◆ **GOAL**
Find each line in the records that contains the word "Open" with the same capitalization, and copy those lines.

◆ **GIVEN DATA**
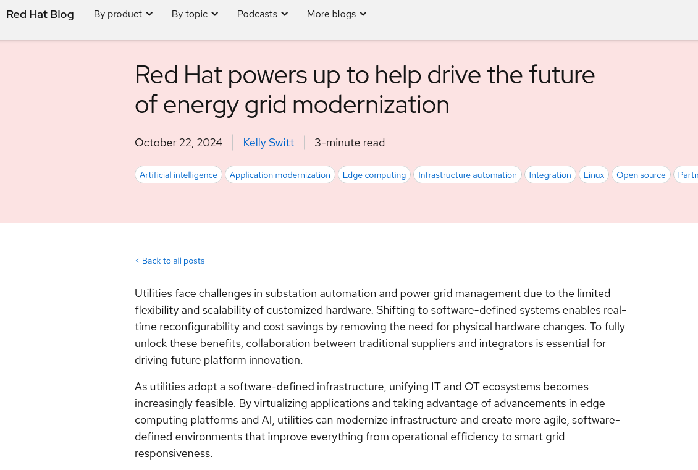The image size is (698, 470).
Task: Expand the By topic dropdown menu
Action: point(194,14)
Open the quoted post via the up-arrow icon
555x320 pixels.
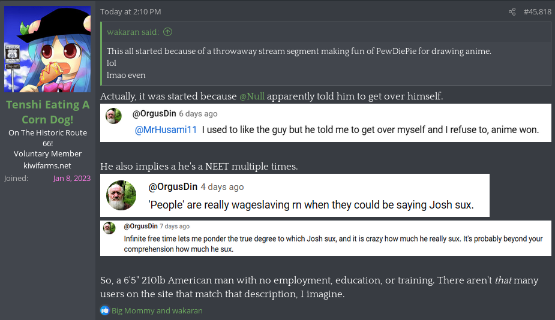tap(168, 32)
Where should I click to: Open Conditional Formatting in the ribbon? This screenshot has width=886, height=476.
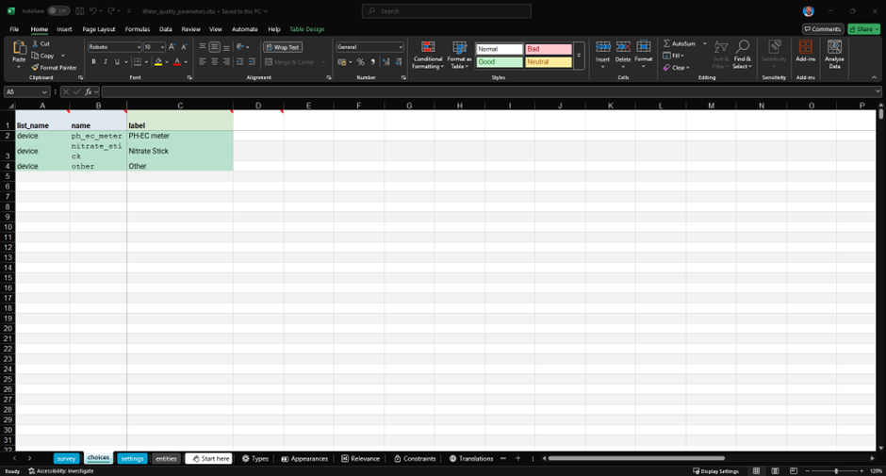click(x=428, y=54)

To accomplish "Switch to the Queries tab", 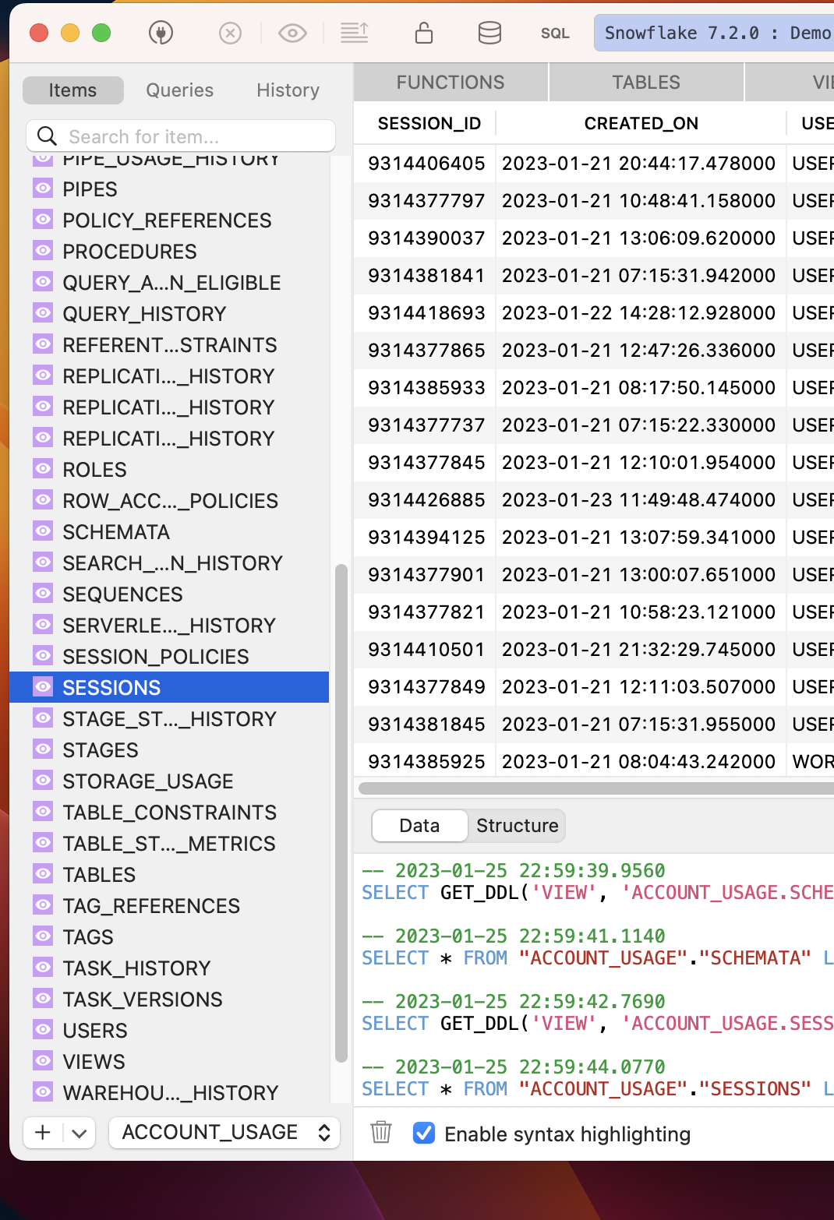I will tap(178, 90).
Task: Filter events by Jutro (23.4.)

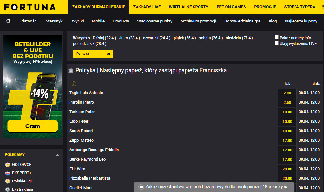Action: 129,38
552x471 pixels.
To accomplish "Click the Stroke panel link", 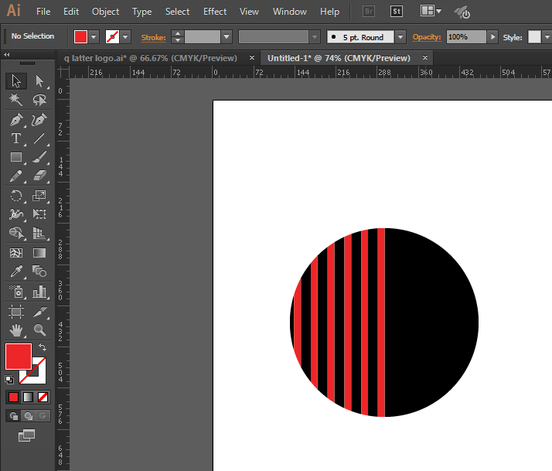I will 153,36.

◆ **COMPLETE ANSWER**
Open the quoted post via the up-arrow icon
Where should I click to: Open Conditional Formatting in the ribbon? This screenshot has width=886, height=476.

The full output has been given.